* **Instructions to follow**
Only one stretch of the data below is needed: the line with "Where should I click to: Click the Android" through the last line. Output it exactly and drop the pictures.

Supplied data: Begin

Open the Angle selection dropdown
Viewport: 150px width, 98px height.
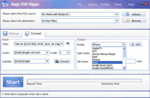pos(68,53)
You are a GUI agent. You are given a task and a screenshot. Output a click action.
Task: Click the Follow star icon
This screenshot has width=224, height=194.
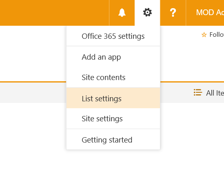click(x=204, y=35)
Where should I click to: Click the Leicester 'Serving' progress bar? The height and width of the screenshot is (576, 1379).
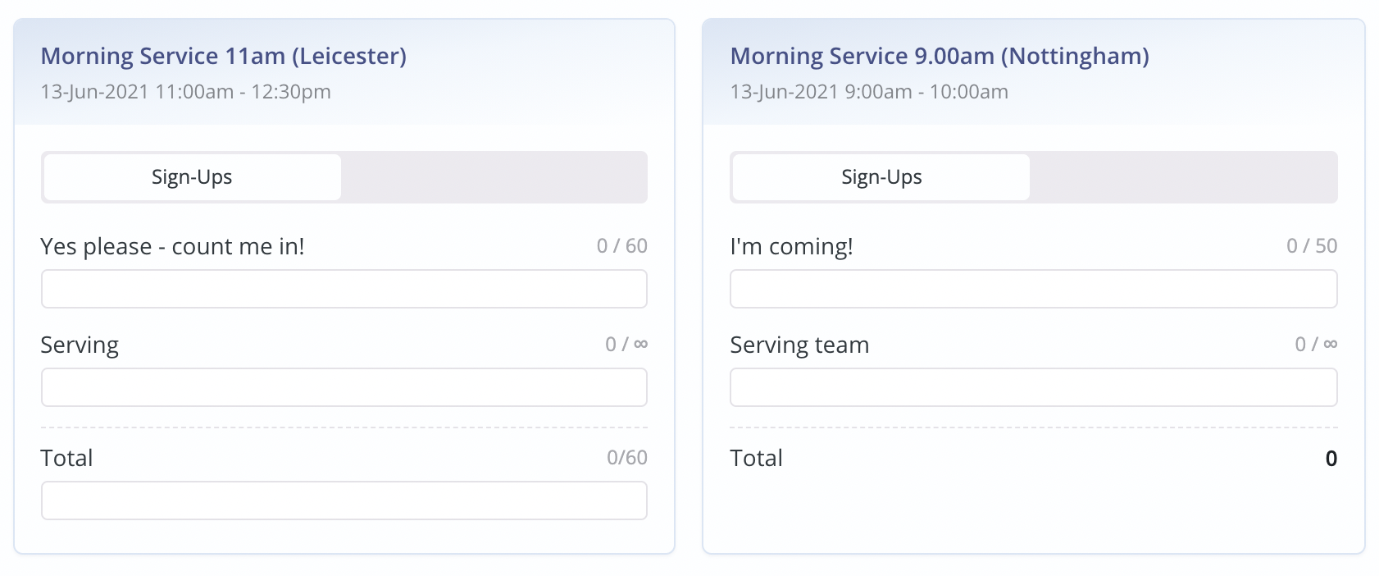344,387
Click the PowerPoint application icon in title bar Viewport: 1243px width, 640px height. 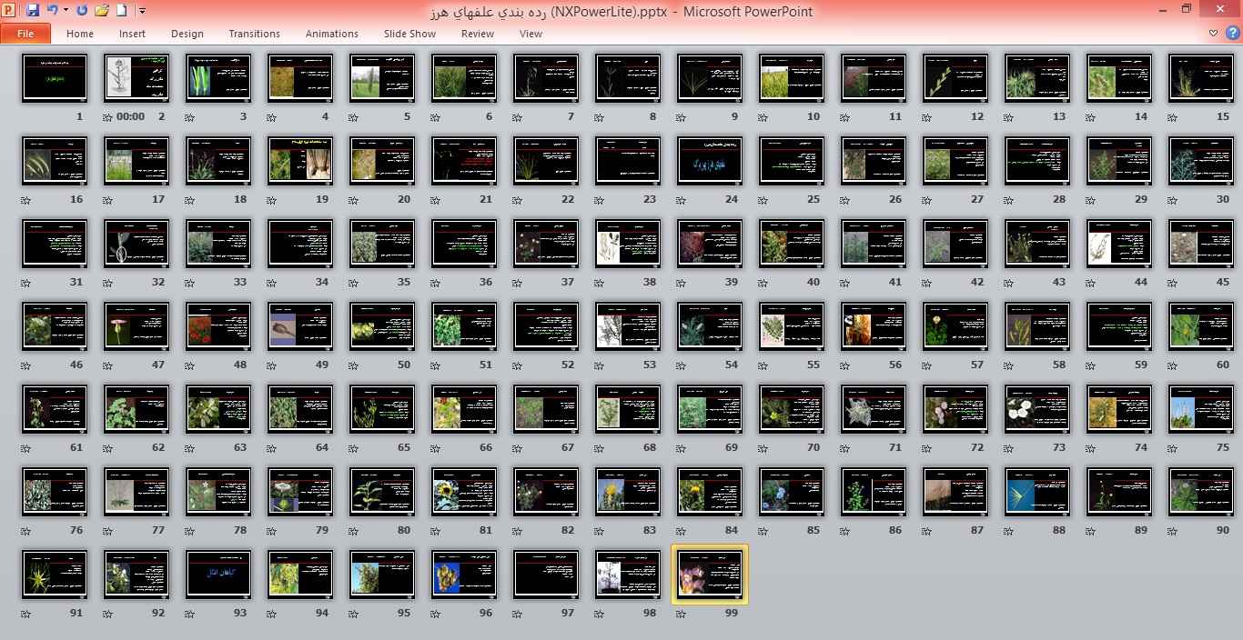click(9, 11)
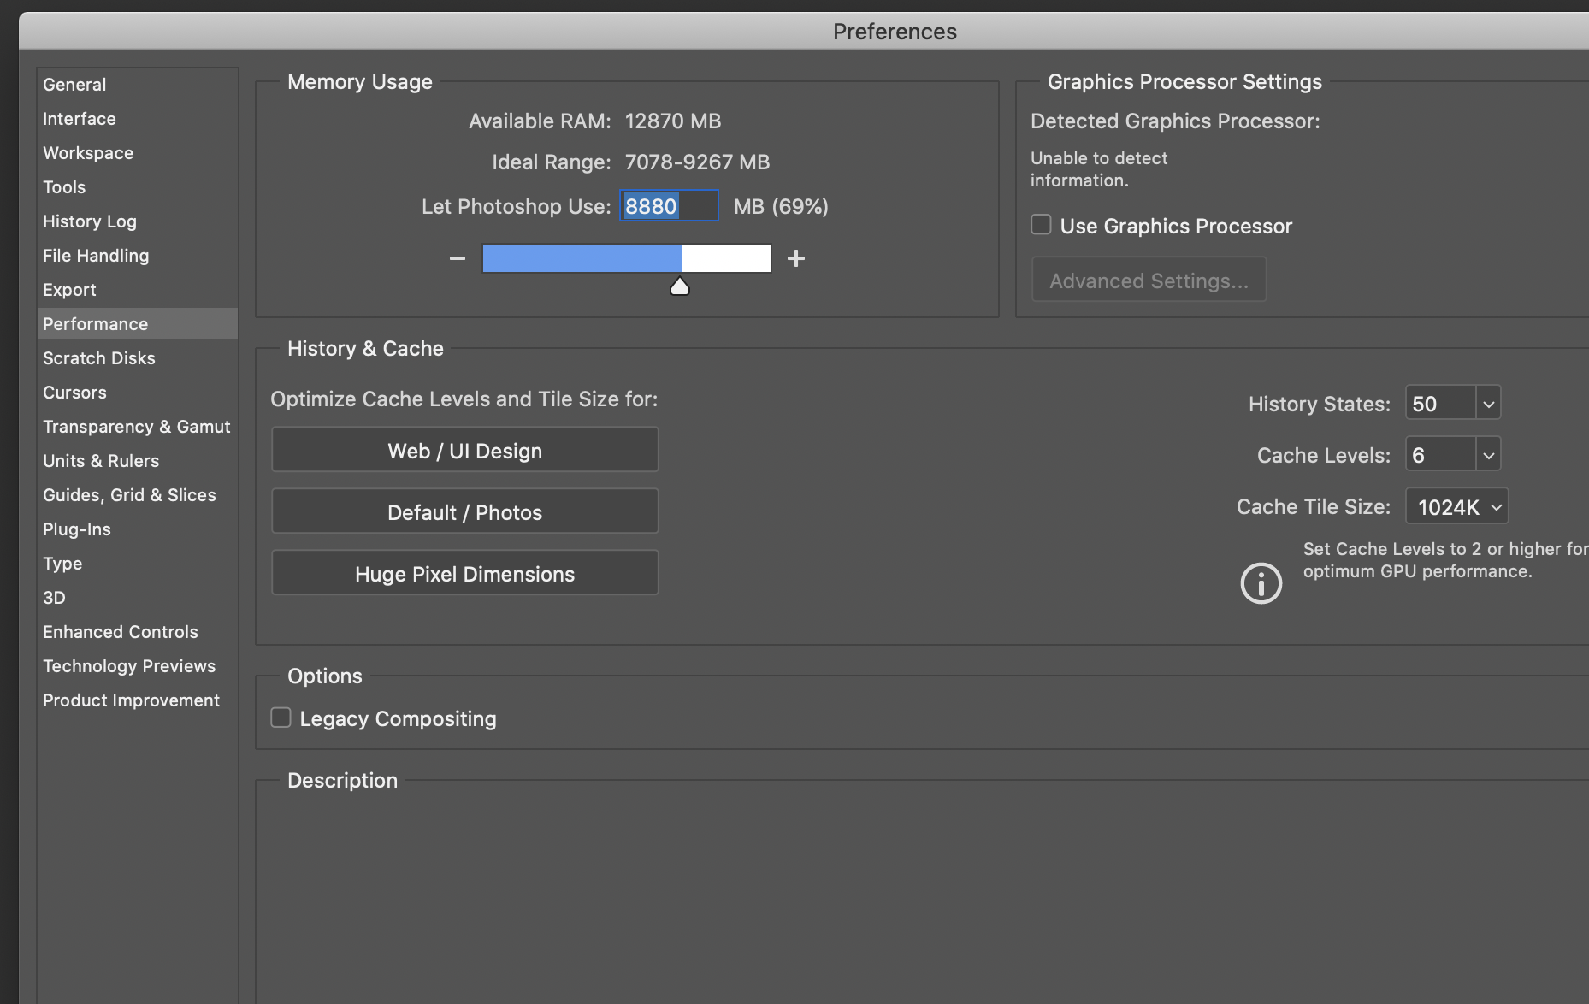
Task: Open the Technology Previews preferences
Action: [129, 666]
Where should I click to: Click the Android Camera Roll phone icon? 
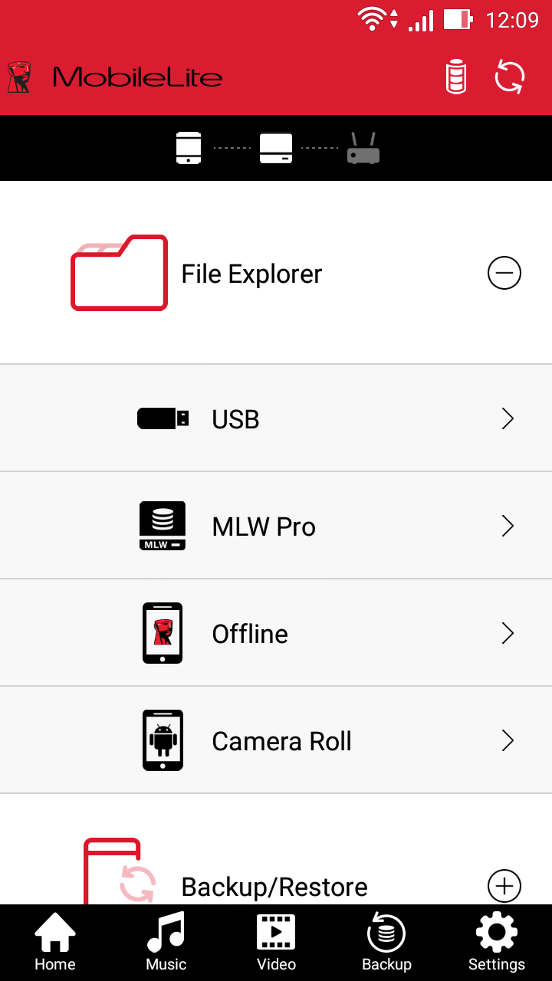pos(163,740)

Supplied data: End

* **Solution for this task**
Where should I click to: Click the Android Camera Roll phone icon? 
pos(163,740)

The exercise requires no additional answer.